== Teks yang Disediakan ==
Jakarta. Ketentuan ambang batas pencalonan presiden (Presidential Treshold) 20 persen dalam pasal 222 Undang-undang Nomor 7 tahun 2017, dianggap menghambat demokrasi yang memosisikan kedaulatan ada di tangan rakyat.
Demikian ditegaskan Tata Kesantra, Juru Bicara Diaspora Indonesia yang tergabung dalam Forum Tanah Air (FTA), Rabu (5/1/2022) usai melakukan gugatan judicial review PT 20 Persen ke Mahkamah Konstitusi (MK).
FTA beranggotakan warga Indonesia yang berada di 12 negara dan bekerja pada berbagai sektor diantaranya di kantor pusat Perserikatan Bangsa Bangsa (PBB), dan di kantor Parlemen Eropa. Ada juga yang menjadi pengusaha, profesional, karyawan swasta, sampai buruh migran, pensiunan, dan ibu rumah tangga. Dari segi usia, anggota diaspora ini bervariasi. Mulai dari milenial berusia 28 tahun hingga yang berusia 75 tahun.
“Tidak ada satu pun negara demokrasi yang menerapkan ambang batas dalam pencalonan presiden,” ujar Tata. Dari diskusi FTA, muncul ide untuk melakukan judicial review. Hal ini selanjutnya dibawa dalam diskusi akhir tahun dalam kaleideskop Hukum dan HAM bersama Refly Harun dan Haris Azhar.
Diskusi berlanjut dalam Kaleideskop Politik bersama Rocky Gerung, Fadli Zon dan Mardani Ali Sera. Setelah FTA berkomunikasi dengan pakar tata negara, Refly Harun untuk meminta arahan tentang pengajuan gugatan apakah perseorangan atau badan hukum.
“Maka kami mengajukan atas nama perseorang secara bersama sama, karena FTA tidak berbadan hukum Indonesia,” kata Tata Kesantra. FTA berisi anggota yang tinggal antaralain di Amerika Serikat, UK, Eropa, Timur Tengah, Asia Pasifik, hingga Australia. Serlanjutnya memberi kuasa kepada pengacara Refly Harun & Parners serta Denny Indrayana Law Firm untuk mewakili gugatan ke MK.

== Data Tersimpan ==
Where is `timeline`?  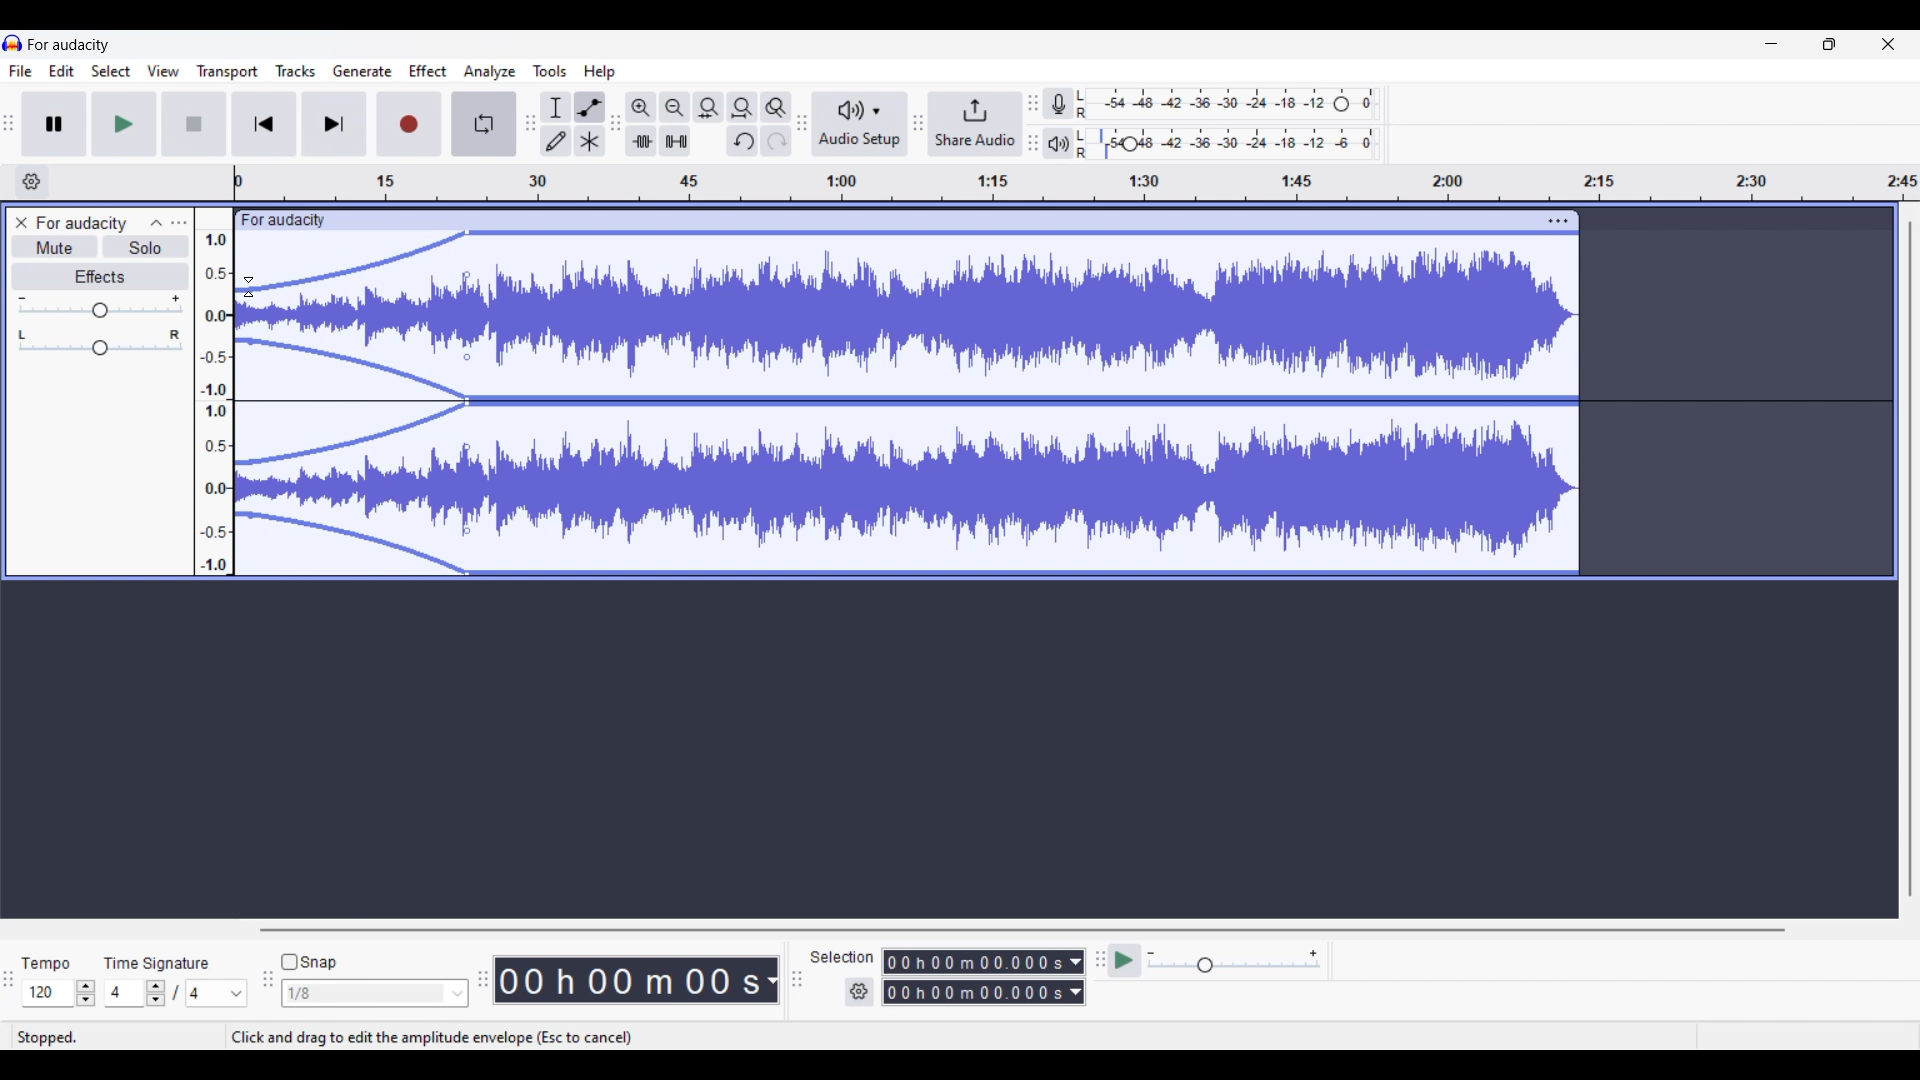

== Petunjuk Tugas ==
1. Sebutkan semua tokoh yang menurut teks tentang gugatan ambang batas pencalonan presiden ikut dalam diskusi Kaleideskop Hukum dan HAM serta Kaleideskop Politik bersama FTA.
2. Tentukan apakah tiap pernyataan berikut sesuai dengan teks tentang gugatan ambang batas pencalonan presiden. Jawab ya atau tidak dan kutip kata-kata teks yang menjadi dasarnya. (a) FTA beranggotakan warga Indonesia yang tinggal di 12 negara. (b) Gugatan ke MK diajukan atas nama FTA sebagai badan hukum. (c) Anggota termuda FTA berusia 25 tahun.
3. Lanjutkan teks tentang gugatan ambang batas pencalonan presiden, mulai setelah kalimat terakhirnya.

== Jawaban Setiap Tugas ==
1. Refly Harun, Haris Azhar, Rocky Gerung, Fadli Zon, Mardani Ali Sera

2.
(a) Ya: "FTA beranggotakan warga Indonesia yang berada di 12 negara"
(b) Tidak: "Maka kami mengajukan atas nama perseorang secara bersama sama, karena FTA tidak berbadan hukum Indonesia"
(c) Tidak: "Mulai dari milenial berusia 28 tahun hingga yang berusia 75 tahun."

3.
Permohonan gugatan diajukan Jumat (31/12/2021) pukul 22.00 WIB dan ditandatangani oleh panitera MK, Senin (3/1/2022) pukul 16.41 WIB. “Aturan tentang PT dalam pasal 222 UU No 7 tahun 2017 bertentangan dengan beberapa pasal dalam UUD 1945, antara lain Pasal 6 ayat (2) dan Pasal 6A ayat (5), yang tidak mengandung ketentuan tentang ambang batas,” kata Tata.
Ketentuan itu, lanjut Tata, berakibat pada pembatasan munculnya calon-calon presiden dan ini menghambat demokrasi. Padahal, konstitusi menjamin bahwa rakyat Indonesia dalam setiap lima tahun diberi kesempatan untuk memilih calon-calon pemimpin yang amanah untuk memperjuangkan kepentingan bangsa dan negara, karena kedaulatan ada ditangan rakyat.
Menurut Tata, kedaulatan bukan berada d itangan partai atau segelintir elit yang berkedok membela kepentingan bangsa dan negara, tetapi akhirnya menjadikan bumi dan kekayaan alam Indonesia sebagai bancakan bersama.
“Diaspora Indonesia sangat merindukan pemimpin yang berpihak kepada rakyat. Untuk itu kami meminta secara konstitusional agar aturan tentang PT 20 persen dibatalkan dan diubah menjadi 0 persen, untuk menjamin berjalannya demokrasi di tanah air,” tegas Tata.
Tata yang karyawan swasta di New York USA ini berharap agar seluruh anak bangsa bersama-sama menuntut hak konstitusionalnya dan kedaualtan harus dikembalikan kepada rakyat. Caranya, mendukung FTA dalam melakukan judicial review sebagai salah satu jalan yang bisa ditempuh untuk mendapatkan pemimpin amanah.
“Semoga nantinya dapat membawa bangsa dan negara Indonesia sebagai negara yang adil dan makmur serta disegani dalam pergaulan Internasional,” ujar Tata.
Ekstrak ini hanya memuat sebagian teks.